Avec Tame Iti, Ponifasio a réussi à faire participer un personnage à son spectacle qui en Nouvelle Zélande figure au premier rang dans la lutte pour l’indépendance des Maoris. Une autorisation spéciale lui permet d’aller en tournée avec la troupe. Le fait d’avoir tiré avec une carabine à plombs sur le drapeau néozélandais lui a valu d’être accusé de terrorisme ce qui implique automatiquement l’interdiction de quitter le territoire. Ceci montre aussi le fond politique explosif derrière cette représentation. « Tempest » est la réponse probante de Lemi Ponifasion natif Samoa à la question : comment peut-on rendre visible la misère d’une culture en voie de disparition ? Avec ses images métaphoriques, profondément ancrées dans sa propre culture, il attire l’attention sur ce qui a existé pendant des millénaires et qui est perdu pour toujours. Même des rituels très stricts comme ceux des Haka maoris n’y changent rien. Après l’entrée en matière acoustique plus que dramatique et les cris d’oiseaux stridents, c’est un grand Maori qui vers la fin de la pièce fait encore une fois régner la peur. Il soulève tout doucement une grande plaque blanche jusqu’à ce qu’elle se trouve au dessus de sa tête. D’un mouvement brusque, il la casse sur son crâne rasé en mille morceaux. D’une seconde à l’autre, tout est couvert d’un blanc surnaturel. Ceci déchaîne les danseurs rituels : les uns après les autres, ils apportent d’autres plaques de plâtre sur la scène et comme dans un furieux final destructeur ils les cassent de toutes leurs forces jusqu’à ce qu’il ne reste plus que des débris. Seulement quand le chaos est total ils se figent. La consternation et l’égarement restent.

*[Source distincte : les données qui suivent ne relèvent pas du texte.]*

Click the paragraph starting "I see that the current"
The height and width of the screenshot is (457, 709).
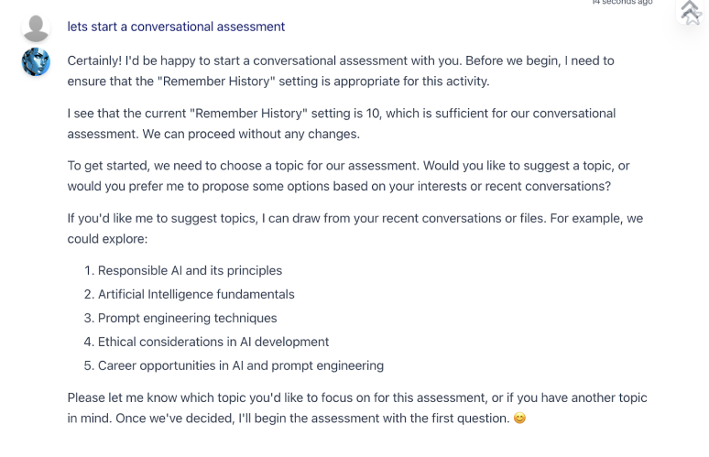tap(342, 124)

Ponifasio a réussi faire régner un sentiment de destruction qui ne concerne pas seulement les Maoris mais toutes les cultures sur notre terre, y compris la notre. Les Maoris ne peuvent trouver meilleurs ambassadeurs pour défendre leur cause que Tame Iti et toute la troupe. Ils réussissent à montrer le statu quo de la situation très précisément, sans l’embellir, sans sentimentalisme, et sans index levé.
Une pièce extrêmement complexe et très, très simple à la fois. Elle nous touche profondément et nous fait réfléchir. Lemi – go on and touch the world as hard as you can!